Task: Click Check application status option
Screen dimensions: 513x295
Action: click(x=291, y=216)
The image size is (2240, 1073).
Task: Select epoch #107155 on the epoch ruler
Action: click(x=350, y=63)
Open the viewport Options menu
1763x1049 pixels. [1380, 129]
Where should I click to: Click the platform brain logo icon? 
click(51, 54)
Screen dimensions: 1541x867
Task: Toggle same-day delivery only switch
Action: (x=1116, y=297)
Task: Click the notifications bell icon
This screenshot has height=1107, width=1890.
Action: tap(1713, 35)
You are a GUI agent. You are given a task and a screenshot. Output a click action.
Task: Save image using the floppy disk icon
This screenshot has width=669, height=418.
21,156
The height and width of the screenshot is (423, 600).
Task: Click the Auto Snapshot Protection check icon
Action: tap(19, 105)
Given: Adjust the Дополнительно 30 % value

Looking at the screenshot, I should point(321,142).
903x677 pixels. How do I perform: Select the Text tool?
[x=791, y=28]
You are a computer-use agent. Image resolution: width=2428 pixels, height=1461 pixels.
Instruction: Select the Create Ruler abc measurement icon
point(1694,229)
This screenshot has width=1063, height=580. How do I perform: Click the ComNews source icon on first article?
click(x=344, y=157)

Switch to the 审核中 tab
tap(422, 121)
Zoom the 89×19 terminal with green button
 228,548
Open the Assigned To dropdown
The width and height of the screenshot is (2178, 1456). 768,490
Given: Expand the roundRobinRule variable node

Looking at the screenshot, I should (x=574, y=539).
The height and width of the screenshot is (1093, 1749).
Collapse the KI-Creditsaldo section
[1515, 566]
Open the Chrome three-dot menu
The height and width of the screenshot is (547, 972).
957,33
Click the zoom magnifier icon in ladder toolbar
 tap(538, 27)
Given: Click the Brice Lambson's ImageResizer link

## TRY IT
"Task: Save image using the floppy disk icon" marks the last line to print; print everything from the first line of the data through that line, unchanged, and nothing more.

## YOUR RESPONSE
Task: Click Check application status option
Screen dimensions: 513x295
Action: click(x=291, y=216)
The image size is (2240, 1073).
Task: Select epoch #107155 on the epoch ruler
Action: click(x=350, y=63)
Open the viewport Options menu
1763x1049 pixels. [1380, 129]
Where should I click to: Click the platform brain logo icon? 
click(51, 54)
Screen dimensions: 1541x867
Task: Toggle same-day delivery only switch
Action: (x=1116, y=297)
Task: Click the notifications bell icon
This screenshot has height=1107, width=1890.
Action: tap(1713, 35)
You are a GUI agent. You are given a task and a screenshot. Output a click action.
Task: Save image using the floppy disk icon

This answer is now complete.